The _init_conn callback runs on every new connection in the pool. It installs the pgvector extension if not present and registers a type codec that automatically decodes JSONB columns to Python dicts. The vector type for embeddings is handled separately by casting to text in queries.

PostgresBackend.create is an async classmethod, not __init__. This is a Python idiom for async initialization: __init__ cannot be async, so the factory pattern is the clean solution. The create_server() function accepts PostgresBackend.create as a factory callable -- the server's lifespan handler calls it inside the running event loop, ensuring the pool is created in the same loop that will use it.

search_entities has two implementations selected at pool creation time:

Vector search (when an embedding_fn is provided):

async def _search_by_vector(
    self, query: str, limit: int = 10
) -> list[EntityStub]:
    embedding = await self._embedding_fn(query)
    embedding_str = (
        "[" + ",".join(str(x) for x in embedding) + "]"
    )
    rows = await conn.fetch(
        """
        SELECT entity_id, entity_type
        FROM entity
        WHERE embedding IS NOT NULL
          AND (status IS NULL OR status != 'merged')
        ORDER BY embedding::vector <=> $1::vector
        LIMIT $2
        """,
        embedding_str, limit,
    )

The <=> operator is pgvector's cosine distance operator. The query embeds the search string and finds the nearest entity embeddings. Embedding model consistency — using the same model at ingest time and query time — is critical; mismatched models produce meaningless distances. This is guaranteed automatically when the identity server owns all embeddings: it uses the same model for both, and the query layer never needs to know which one.

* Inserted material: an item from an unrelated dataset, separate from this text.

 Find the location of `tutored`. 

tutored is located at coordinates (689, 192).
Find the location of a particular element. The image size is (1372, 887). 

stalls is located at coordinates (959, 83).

Name search (fallback when no embedding_fn is provided):

async def _search_by_name(
    self, query: str, limit: int = 10
) -> list[EntityStub]:
    pattern = f"%{query}%"
    rows = await conn.fetch(
        "SELECT entity_id, entity_type FROM entity "
        "WHERE name ILIKE $1 "
        "AND (status IS NULL OR status != 'merged') "
        "ORDER BY name LIMIT $2",
        pattern, limit,
    )

ILIKE is case-insensitive substring matching. It is less precise than vector search -- a query for "Cushing" matches "Cushing disease," "Cushing syndrome," and any entity whose name contains the substring. For the medlit demo graph, where entity names are short and specific, this is acceptable. For large general-purpose graphs, vector search is preferred.

Edge Traversal

The traversal methods are straightforward:

async def edges_from(self, entity_id: str) -> list[Edge]:
    rows = await conn.fetch(
        "SELECT subject_id, predicate, object_id "
        "FROM relationship "
        "WHERE subject_id = $1",
        entity_id,
    )
    return [
        Edge(
            subject=r["subject_id"],
            predicate=r["predicate"],
            object=r["object_id"]
        ) for r in rows
    ]

edges_to is identical with WHERE object_id = $1. Both are called concurrently for every node in the BFS frontier. The connection pool handles concurrent acquisition; asyncpg's pool is safe for concurrent use.

Metadata and Evidence

metadata_for_edge is the most complex method in the backend. An edge record in the relationship table carries confidence, source_documents, and properties. Evidence provenance is in bundle_evidence, keyed by the string subject_id:predicate:object_id:

async def metadata_for_edge(
    self, edge: Edge
) -> dict[str, Any]:
    rel_key = f"{edge.subject}:{edge.predicate}:{edge.object}"
    evidence_rows = await _fetch_evidence(
        conn, rel_row["id"], rel_key
    )
    ...

The _fetch_evidence helper tries two schemas: the test schema (an evidence table with a UUID foreign key) and the kgserver schema (bundle_evidence with a string relationship key). This dual-schema support exists because the integration tests build a minimal schema from scratch while the production demo data uses the full kgserver schema. Both schemas are handled transparently.

The resulting metadata dict for a full edge includes confidence, source document IDs, any relationship properties, and a provenance list with text spans, confidence scores, and document references. This provenance is stripped by _slim_result in the server layer before returning BFS results -- it is available only through describe_entity on a specific node, which fetches the edge metadata directly.